Der Handball-Bundesligist TSV Hannover-Burgdorf und Sindre Aho werden im Sommer getrennte Wege gehen. Nach nur einer Spielzeit im Trikot der Recken wird der norwegische Rückraumspieler den Verein wieder verlassen und sich einer neuen Herausforderung stellen.
„Ich bin dankbar für das Jahr in Hannover und die Möglichkeit, weitere Erfahrungen in der besten Liga der Welt sowie auch im internationalen Wettbewerb gesammelt zu haben. Ich habe mich vom ersten Tag an im Team und im Umfeld sehr wohlgefühlt und nehme viele wertvolle Eindrücke mit. Damit ich mich als Handballspieler weiterentwickeln kann, muss ich Spielpraxis haben. Dann warten neue Herausforderungen, aber an einen Abschied ist aktuell noch nicht zu denken, da in der laufenden Saison noch einige Partien bevorstehen, in denen wir als Mannschaft geschlossen auftreten und unsere Leistung abrufen wollen“, erklärt der 28 Jahre alte frühere norwegische Jugend-Nationalspieler.
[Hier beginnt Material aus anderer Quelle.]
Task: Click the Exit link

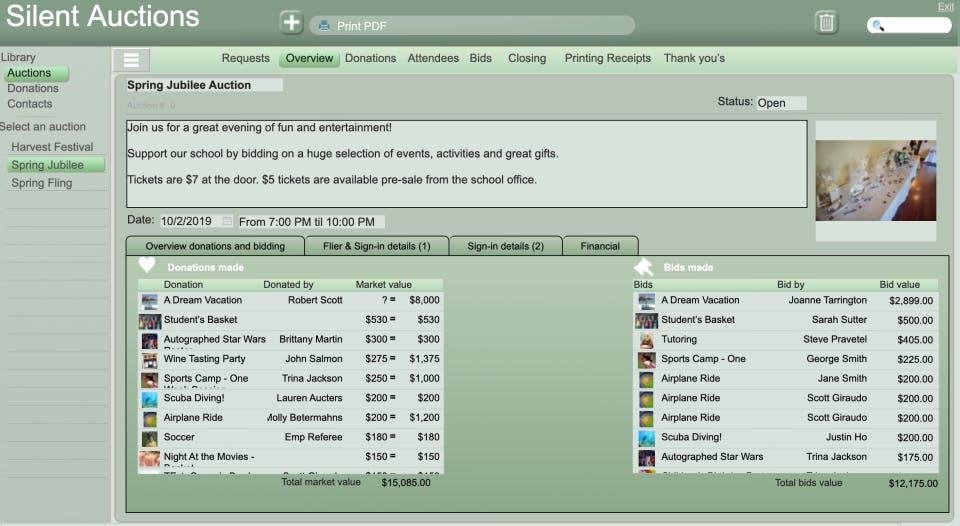Action: [945, 7]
Für die TSV Hannover-Burgdorf absolvierte der Rechtshänder bislang 28 Bundesligaspiele. Dabei erzielte er zwölf Tore und bereitete acht weitere Treffer vor. Im DHB-Pokal kam er in zwei Einsätzen auf vier Tore und drei Vorlagen. In der European League, in der die Recken noch um den Einzug in das Final-Four kämpfen, warf Aho bislang zwölf Tore.
Der sportliche Leiter Sven-Sören Christophersen erklärt: „Sindre wurde vor der Saison als zusätzliche Alternative für den Rückraum verpflichtet, kam aber leider nicht auf die erhoffte Spielzeit in unserem Team.“ Zugleich betont er: „Ungeachtet dessen hat er sich jederzeit sehr mannschaftsdienlich verhalten, was wir als Verein insbesondere vor dem Hintergrund seiner Einsatzzeiten sehr zu schätzen wissen. Sindre war stets ein verlässlicher Teamplayer und hat die Trainingsqualität hochgehalten, was für die Entwicklung der gesamten Mannschaft sehr wichtig ist. Für seine Zukunft wünschen wir ihm nur das Beste.“
Auch Cheftrainer Juan Carlos Pastor hebt vor allem die professionelle Haltung des Norwegers hervor. „Ich möchte seine Persönlichkeit und seine Professionalität in allen Trainingseinheiten hervorheben, auch wenn er nicht regelmäßig zum Einsatz kommt. Ich wünsche ihm alles Gute für seine private und sportliche Zukunft“, sagt der Trainer.